A deep learning model to predict a subsequent sequence of a Mel-spectrogram.
Also have a look at https://sagerpascal.github.io/speech-prediction/
The code can be executed in a Docker container. More detailed information about building the container can be found at docker/README.md
After building the image, the container can be run using
nvidia-docker run -d speech-prediction
If an SSH connection shall be created (e.g. for deploying the code or for using the container as a remote debugger) add the option -p <local-port>:22
:
nvidia-docker run -d -p 8888:22 speech-prediction
Inside the container, the TIMIT audio files are expected to be stored in the following folder:
/worspace/data_pa/TIMIT/AUDIO_FILES/ORIGINAL/train/<speaker-id>/
/worspace/data_pa/TIMIT/AUDIO_FILES/ORIGINAL/test/<speaker-id>/
For a better performance, .h5
files instead of the raw audio files can be used. These files can be created with the helper-scripts
in the folder audio_datasets and then be stored in the folder /worspace/data_pa/TIMIT
.
Instead of saving these files inside the container, they can also be saved in an external folder.
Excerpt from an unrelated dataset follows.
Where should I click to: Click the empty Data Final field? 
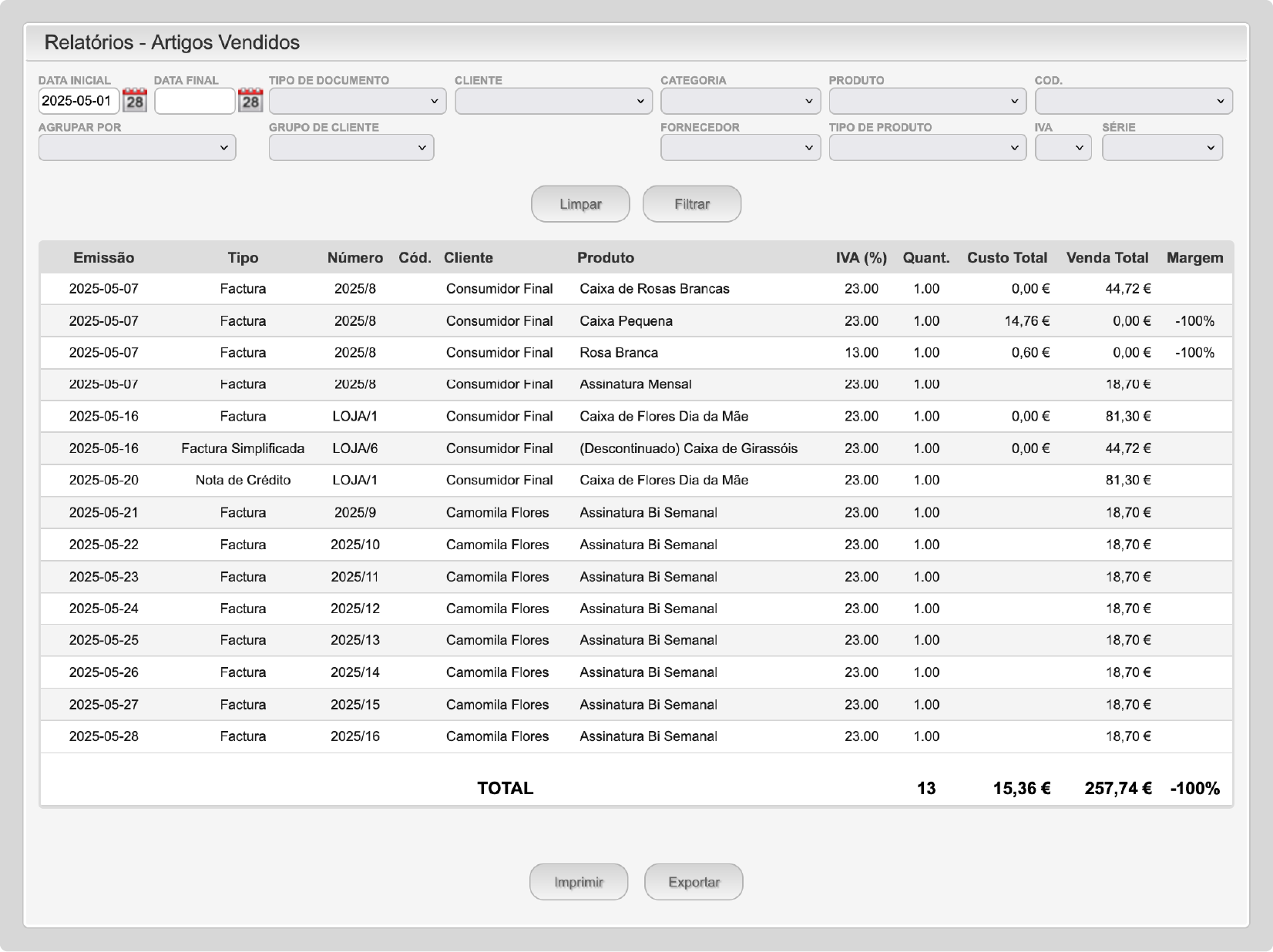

This external folder can then
be mapped inside the container using the command -v <external-folder>:/workspace/data_pa
nvidia-docker run -d -p 8888:22 -v <external-folder>:/workspace/data_pa speech-prediction
First, define the base config at configs/config.yaml, the either run training or validation with the command
python main.py [-h] [--mode MODE] [--lr LR] [--weight_decay WEIGHT_DECAY]
[--load_weights LOAD_WEIGHTS] [--batch_size BATCH_SIZE]
[--step_size STEP_SIZE] [--gamma GAMMA]
[--gru_num_prenet_layer GRU_NUM_PRENET_LAYER]
[--gru_num_rnn_layer GRU_NUM_RNN_LAYER]
[--gru_num_postnet_layer GRU_NUM_POSTNET_LAYER]
optional arguments:
-h, --help show this help message and exit
--mode MODE 'train' or 'eval'
--lr LR The learning rate
--weight_decay WEIGHT_DECAY
Weight decay of the optimizer
--load_weights LOAD_WEIGHTS
name of the model to load
--batch_size BATCH_SIZE
The mini-batch size
--step_size STEP_SIZE
LR scheduler step size
--gamma GAMMA LR scheduler gamma
--gru_num_prenet_layer GRU_NUM_PRENET_LAYER
Number of prenet layers
--gru_num_rnn_layer GRU_NUM_RNN_LAYER
Number of RNN layers
--gru_num_postnet_layer GRU_NUM_POSTNET_LAYER
Number of postnet layers